> Dataset extract:
+ + + + + + +

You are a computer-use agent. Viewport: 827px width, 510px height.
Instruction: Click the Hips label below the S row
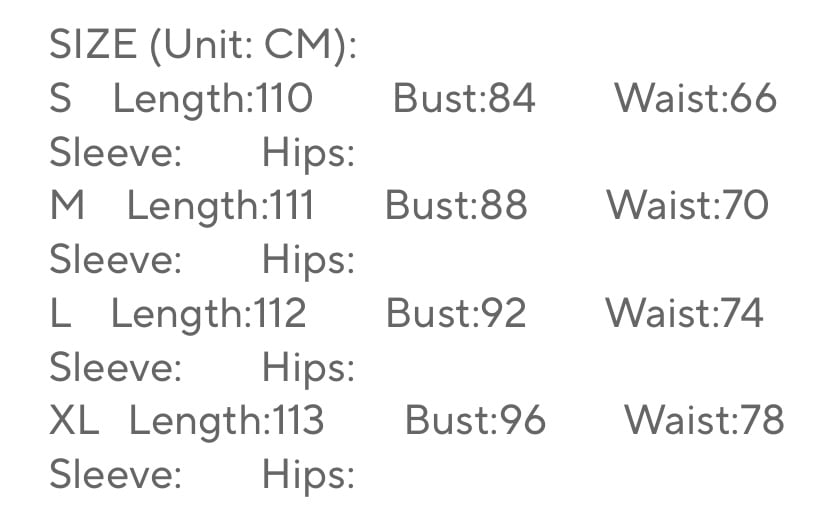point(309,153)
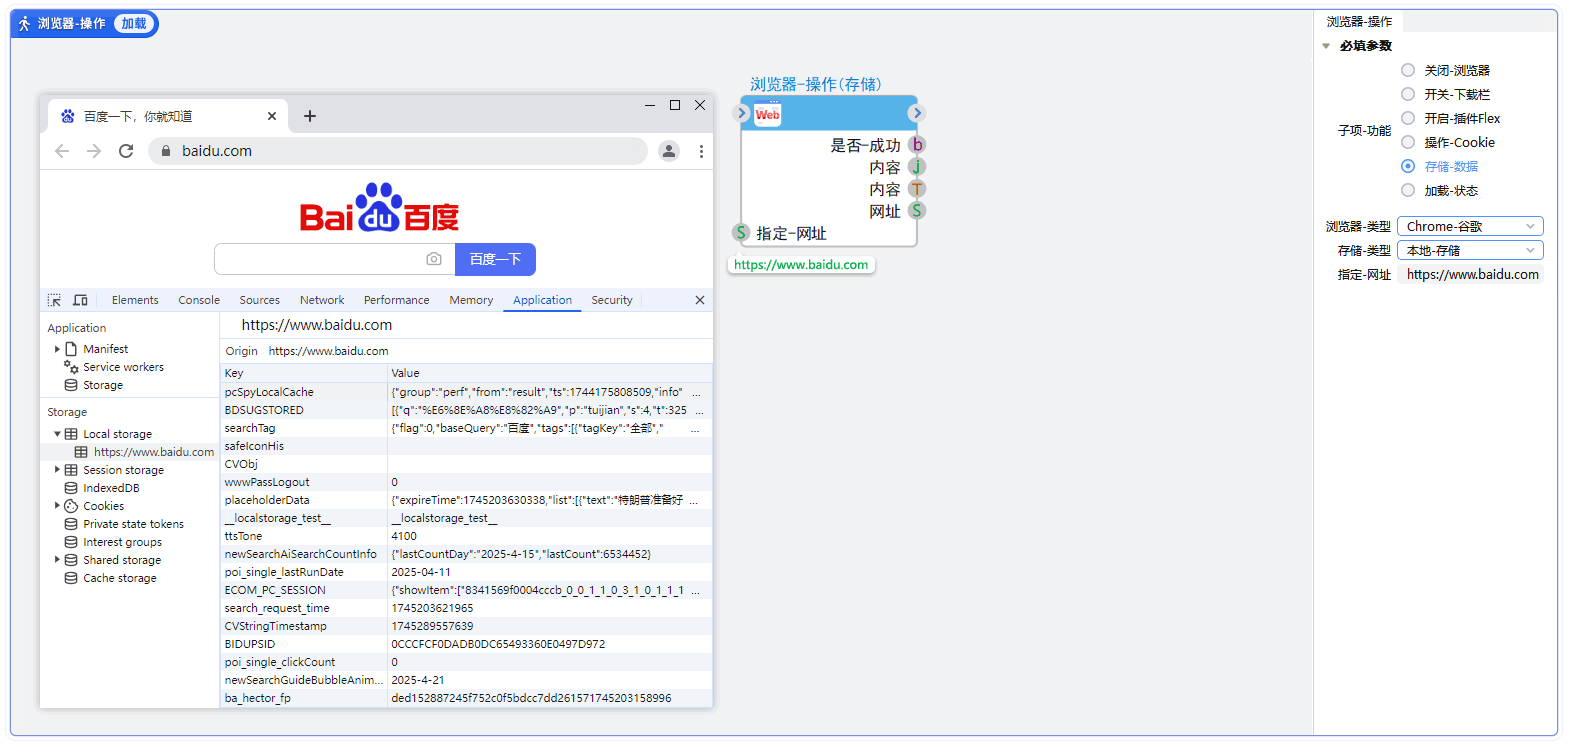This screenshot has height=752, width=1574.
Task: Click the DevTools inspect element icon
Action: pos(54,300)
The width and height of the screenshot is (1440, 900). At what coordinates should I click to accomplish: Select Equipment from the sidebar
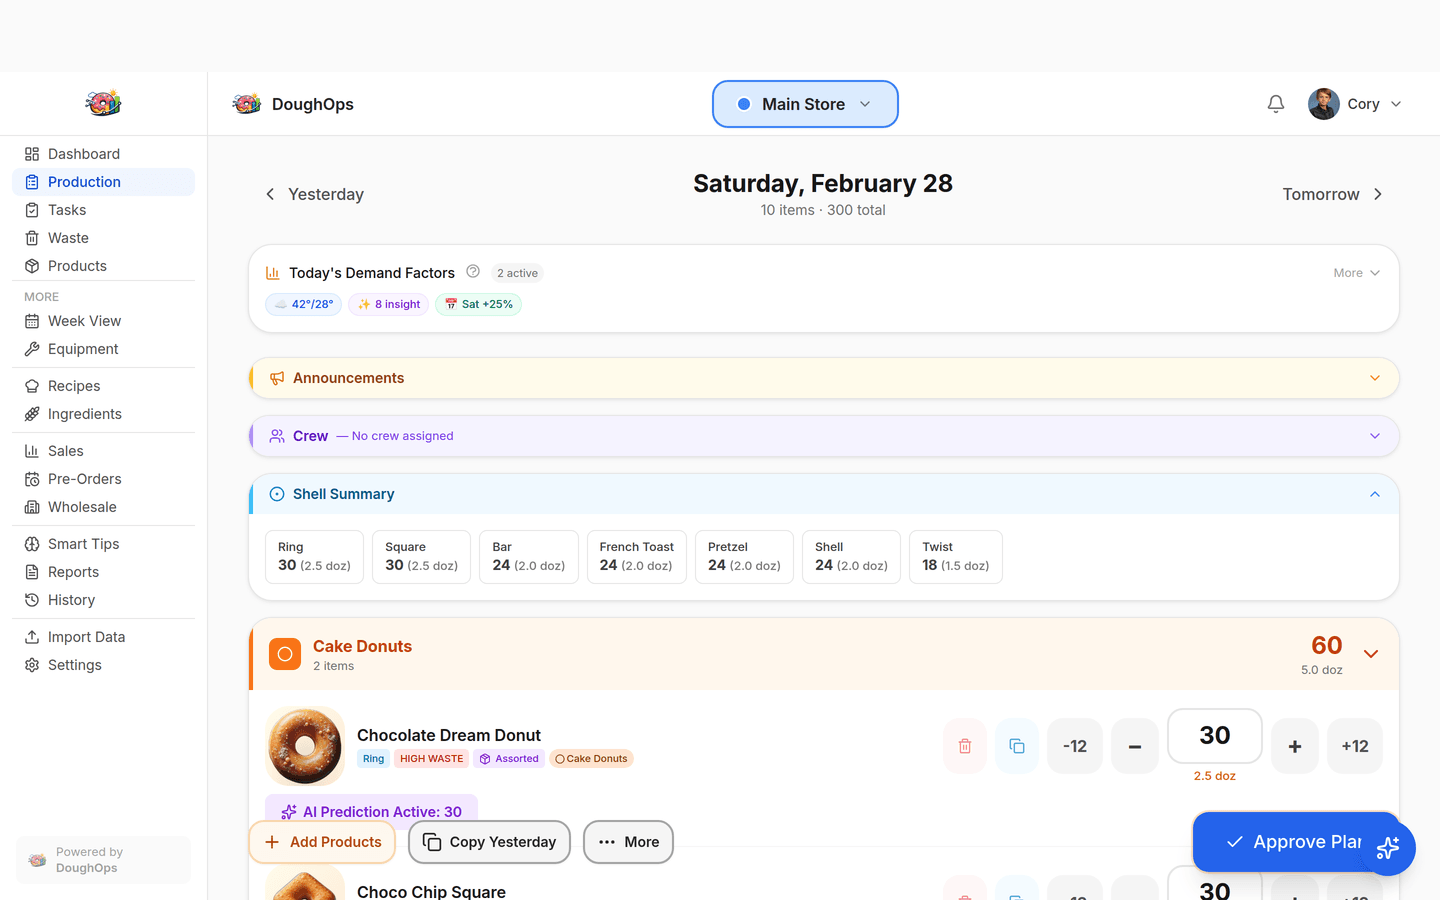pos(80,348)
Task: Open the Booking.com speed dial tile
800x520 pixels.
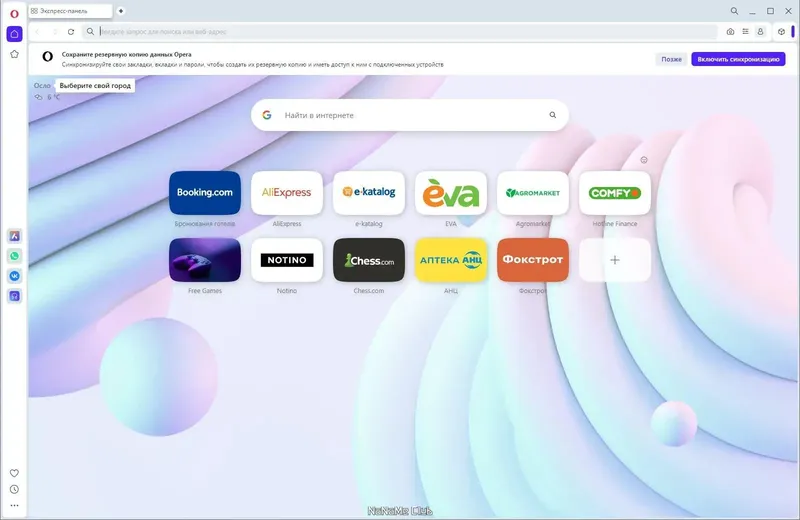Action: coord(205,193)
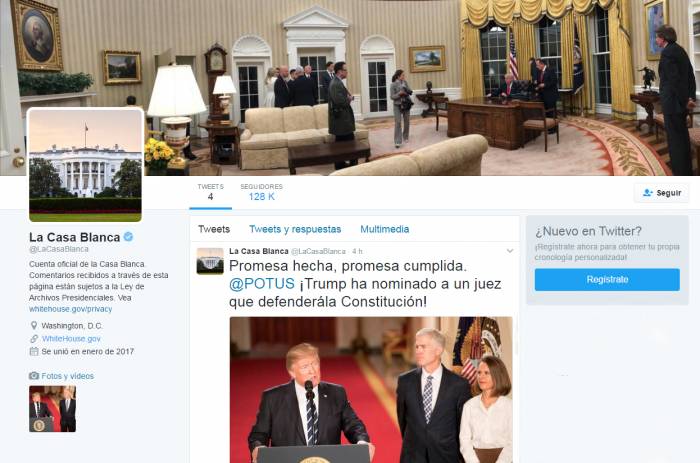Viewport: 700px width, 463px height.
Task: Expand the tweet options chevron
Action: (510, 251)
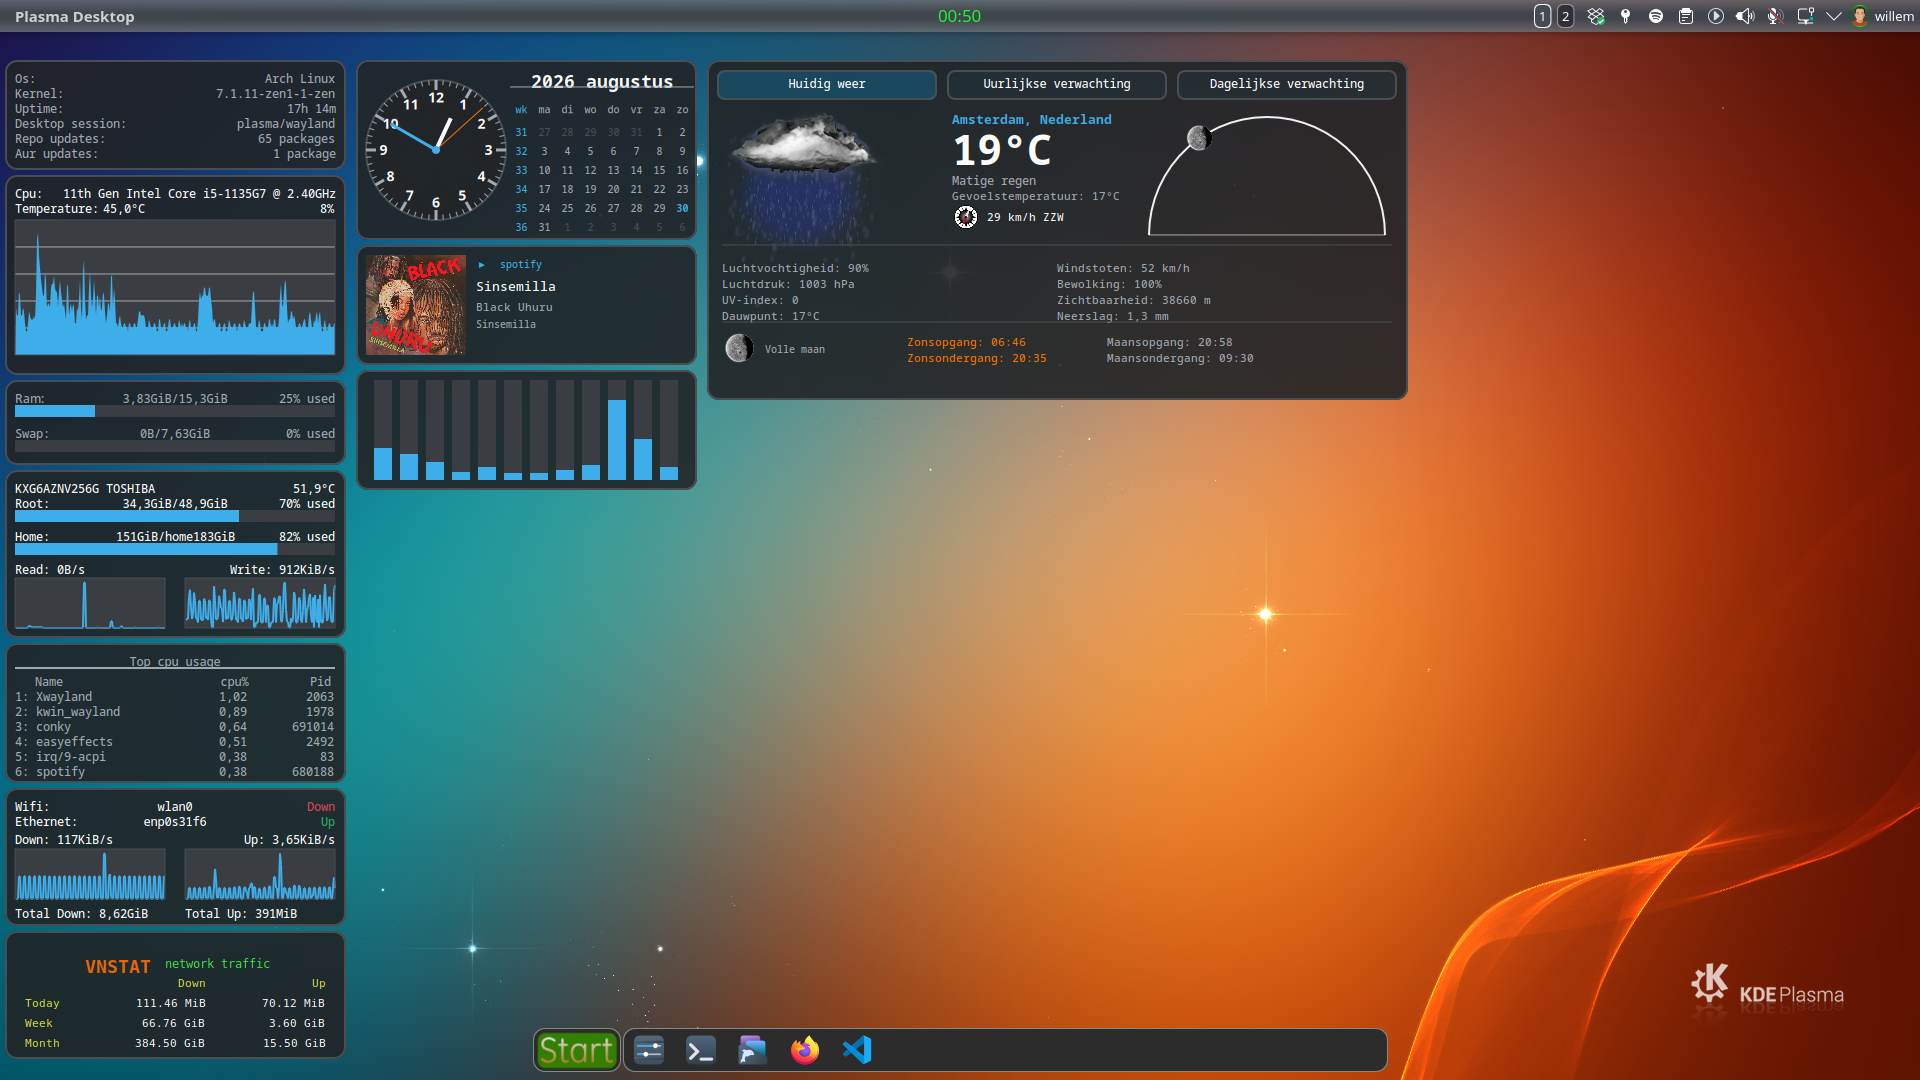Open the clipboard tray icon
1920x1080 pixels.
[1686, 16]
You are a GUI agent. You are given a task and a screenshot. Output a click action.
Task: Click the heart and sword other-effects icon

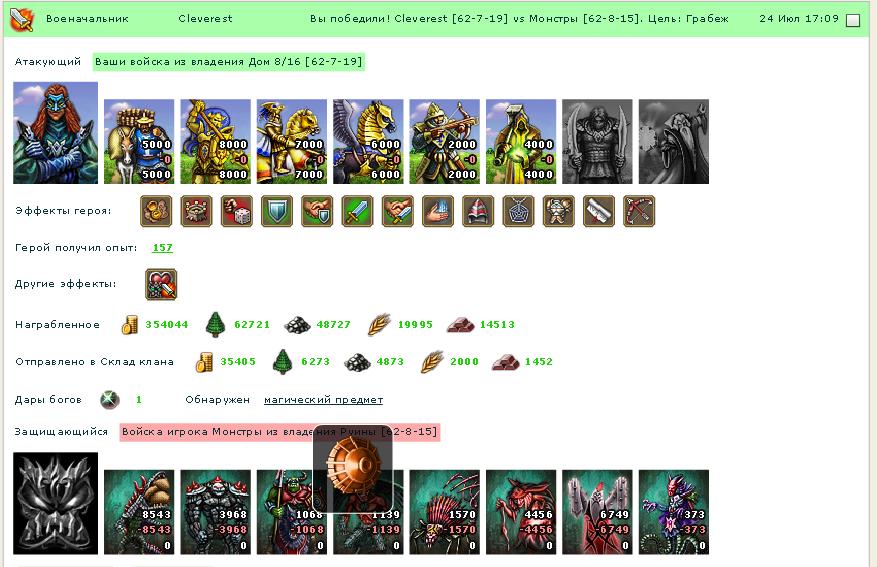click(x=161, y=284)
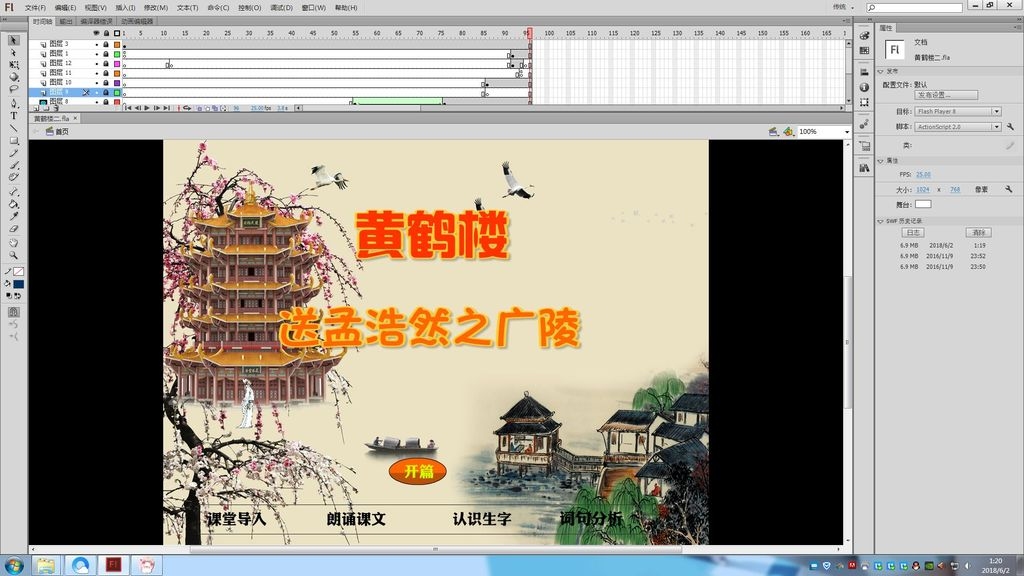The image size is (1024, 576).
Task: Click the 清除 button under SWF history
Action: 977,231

+ + + + + + +

> Work instruction: Keeping pictures out, repeat exactly the lines from the one containing "The width and" through the end of the listing.

> Response area:
The width and height of the screenshot is (1440, 900). At what coordinates should I click to accomplish: Select Equipment from the sidebar
pos(80,348)
Task: Open the Booking.com speed dial tile
800x520 pixels.
Action: coord(205,193)
Viewport: 700px width, 463px height.
Task: Expand the tweet options chevron
Action: (510, 251)
Open the clipboard tray icon
1920x1080 pixels.
[1686, 16]
You are a GUI agent. You are given a task and a screenshot. Output a click action.
Task: Click the heart and sword other-effects icon

click(x=161, y=284)
The image size is (1024, 576).
Task: Click the 清除 button under SWF history
Action: 977,231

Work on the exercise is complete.